# Tests file

In this file we will make performance and consistency tests.

In [16]:
#import sys
#!conda install --yes --prefix {sys.prefix} -c conda-forge gensim

import time
import pickle
import Globals.globals as glob
import SearchAlgorithms.searchAlgorithms as algo
from Tokenization.tokenizer import createListOfTokens, replaceWordsByStem, replaceWordsByLemma, removeStopWords
from QueryMaker.queryShell import processQueryString
from DocumentServer import documentServer
from Tokenization.TokenizationCpp import tokenizer as tokenizerCpp
from IFConstruction import ifConstructor

datasetFoldername = "../latimes"
documentServer.foldername = datasetFoldername
glob.loadDocID2Content()

## Consistency tests

### 1. Impact of the word score on the top 10 documents

Setting : 
    - search algorithm : naive,
    - inverted file : no stemming and no lemmatization,
    - query processing : no stemming, no lemmatization, no word embedding.
    - query : "Chocolate and internet"
    
Variable parameter : **word score ∈ {<number of occurence\>, <tf * idf>}**
 
In this section, we compute the top 10 results with the naive algorithm using an inverted file which has been built without any stemming, lemmatization and no word embedding is applied on the query.
We think "Chocolate and internet" is a relevant query to test the word score since there is a significant difference between the number of occurence of "chocolate" and "internet" in the dataset as shown further.

In [2]:
searchAlgorithm = algo.naiveAlgo
query = "Chocolate and internet"
query = processQueryString(query, stemming = False, lemmatization = False, embedding = False)
print(query)

[('chocolate', 3), ('internet', 3)]


Note : because no word embedding is used, the reader must ignore the weights paired with the words. The weights are not used by the naive algorithm anyway.

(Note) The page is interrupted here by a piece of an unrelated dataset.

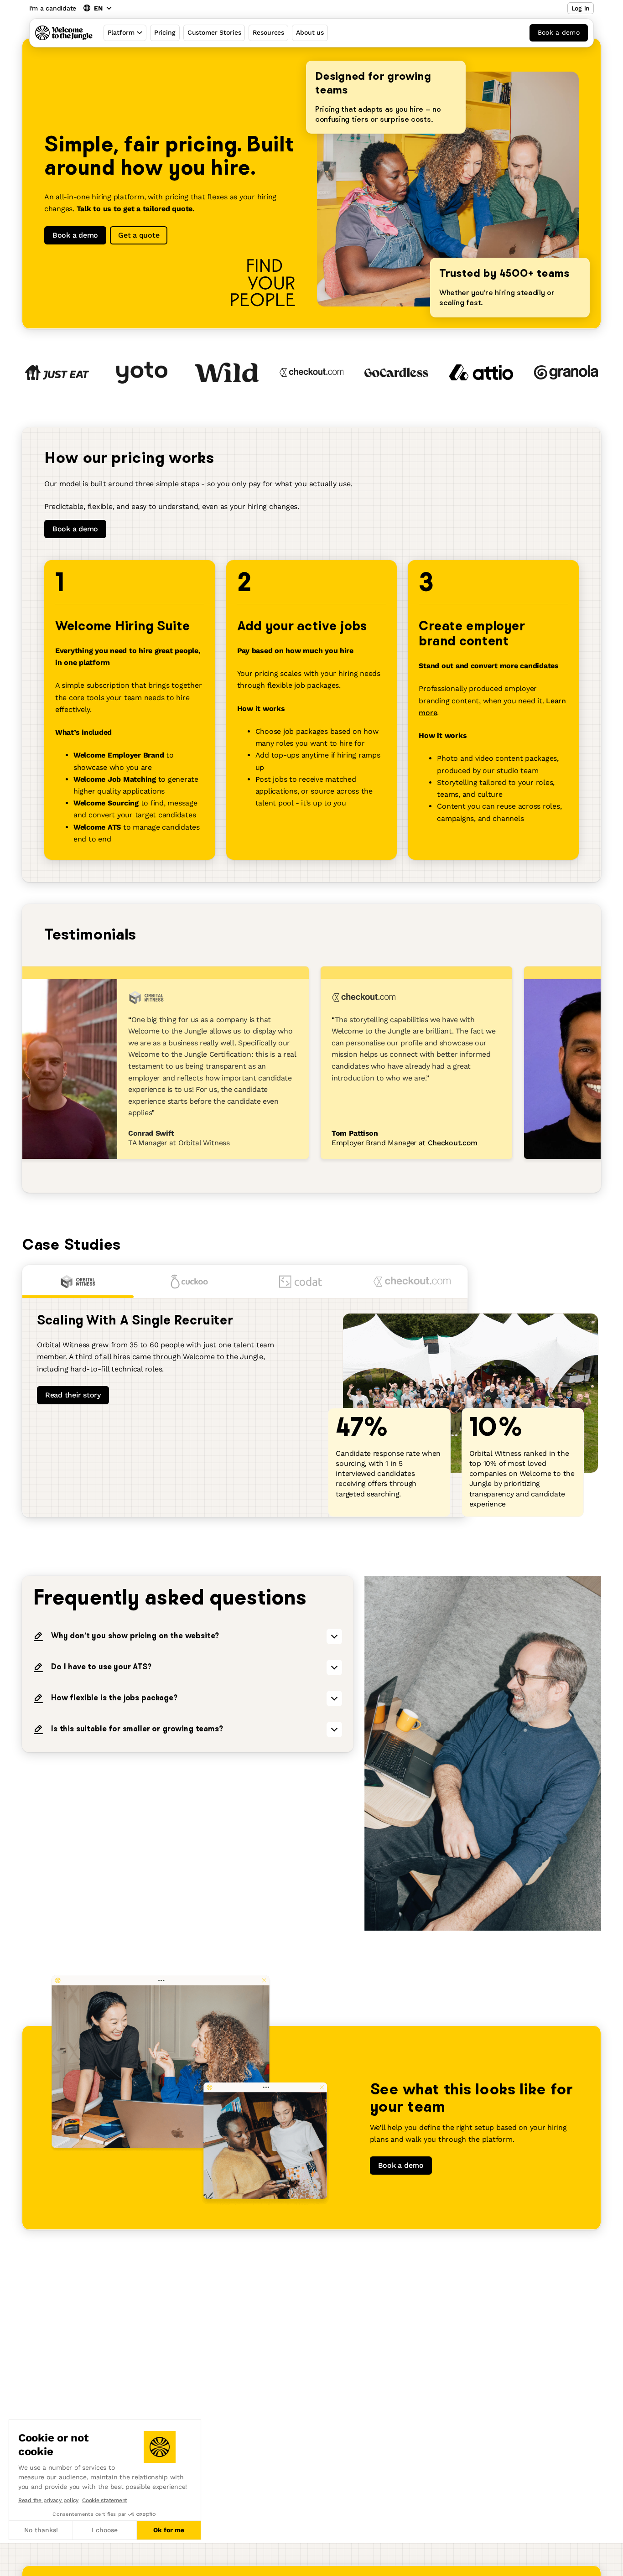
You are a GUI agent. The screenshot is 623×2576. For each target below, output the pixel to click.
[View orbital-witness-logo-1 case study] (78, 1281)
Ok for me (168, 2530)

* **First test : word score = number of occurence** 

In [3]:
vocabulary_filename = "Globals/nostemm_nolemm_notfidf/vocabulary.dict"
IF_filename = "Globals/nostemm_nolemm_notfidf/IF.dict"

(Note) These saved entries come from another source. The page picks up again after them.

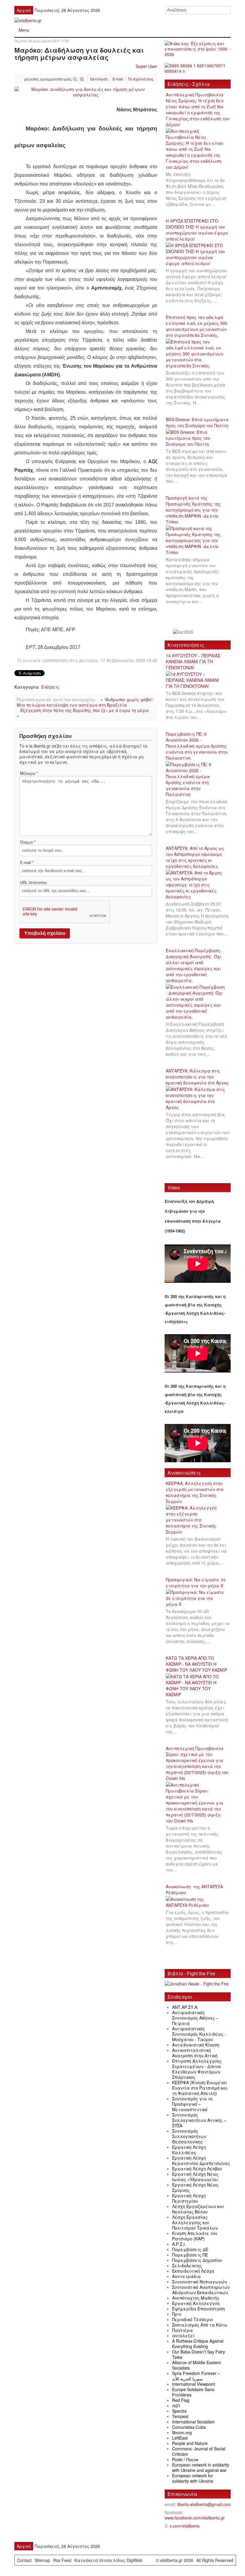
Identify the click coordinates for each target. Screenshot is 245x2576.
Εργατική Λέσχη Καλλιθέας (189, 2149)
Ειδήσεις (50, 687)
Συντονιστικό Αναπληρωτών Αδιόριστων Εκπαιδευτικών (201, 2289)
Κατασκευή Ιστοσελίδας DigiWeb (108, 2560)
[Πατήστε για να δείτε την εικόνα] (85, 91)
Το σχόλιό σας (141, 78)
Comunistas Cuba (189, 2427)
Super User (146, 66)
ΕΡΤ (30, 647)
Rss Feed (62, 2560)
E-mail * (27, 862)
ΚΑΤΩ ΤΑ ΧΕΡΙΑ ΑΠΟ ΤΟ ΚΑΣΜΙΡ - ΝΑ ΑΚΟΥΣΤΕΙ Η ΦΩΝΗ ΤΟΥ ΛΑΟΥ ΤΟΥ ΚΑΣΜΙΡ (196, 1664)
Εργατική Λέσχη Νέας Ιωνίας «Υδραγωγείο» (195, 2176)
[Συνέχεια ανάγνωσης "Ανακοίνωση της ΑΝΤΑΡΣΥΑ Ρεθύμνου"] (197, 1902)
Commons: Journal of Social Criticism (198, 2451)
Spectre (179, 2411)
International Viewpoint (193, 2384)
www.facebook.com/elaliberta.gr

glob.loadVocabulary(vocabulary_filename, IF_filename)

choco_PL = glob.voc2PostingList("chocolate")
internet_PL = glob.voc2PostingList("internet")

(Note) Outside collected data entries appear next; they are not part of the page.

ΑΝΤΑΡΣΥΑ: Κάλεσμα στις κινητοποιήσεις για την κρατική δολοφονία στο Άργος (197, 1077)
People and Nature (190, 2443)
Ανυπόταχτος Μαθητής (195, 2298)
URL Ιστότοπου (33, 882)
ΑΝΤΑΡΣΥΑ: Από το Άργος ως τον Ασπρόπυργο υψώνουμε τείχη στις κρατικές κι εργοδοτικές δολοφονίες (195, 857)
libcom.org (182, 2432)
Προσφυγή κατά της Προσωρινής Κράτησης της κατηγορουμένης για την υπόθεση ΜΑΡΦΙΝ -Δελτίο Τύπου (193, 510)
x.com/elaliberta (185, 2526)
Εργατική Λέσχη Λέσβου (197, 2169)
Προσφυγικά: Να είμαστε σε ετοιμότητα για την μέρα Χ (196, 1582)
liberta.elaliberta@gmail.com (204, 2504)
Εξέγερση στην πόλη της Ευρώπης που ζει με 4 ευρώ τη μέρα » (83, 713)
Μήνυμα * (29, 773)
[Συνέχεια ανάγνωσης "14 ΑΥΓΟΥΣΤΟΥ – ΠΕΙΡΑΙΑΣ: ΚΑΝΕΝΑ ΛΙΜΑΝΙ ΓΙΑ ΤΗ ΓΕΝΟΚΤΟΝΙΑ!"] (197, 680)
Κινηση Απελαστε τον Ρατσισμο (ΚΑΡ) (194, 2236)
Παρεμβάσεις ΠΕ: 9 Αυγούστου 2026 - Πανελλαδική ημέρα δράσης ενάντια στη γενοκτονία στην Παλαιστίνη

print("len(choco_PL) :", len(choco_PL))
print("len(internet_PL) :", len(internet_PL))

print("list(choco_PL.items())[:4] :", list(choco_PL.items())[:4])
print("list(internet_PL.items())[:4] :", list(internet_PL.items())[:4])

len(choco_PL) : 723
len(internet_PL) : 4
list(choco_PL.items())[:4] : [('321713', 38), ('145821', 27), ('321712', 25), ('111', 24)]
list(internet_PL.items())[:4] : [('85032', 8), ('85141', 6), ('105932', 1), ('254071', 1)]


Note : we can observe that "chocolate" appears in more documents and with a bigger number of occurence in each documents.

In [4]:
result = searchAlgorithm(query)

content_result = documentServer.serveDocuments(result)

for idx, doc in enumerate(content_result.keys()):
	print(idx+1,"----------------------------------")
	print(content_result[doc]["metadata"]),
print("----------------------------------")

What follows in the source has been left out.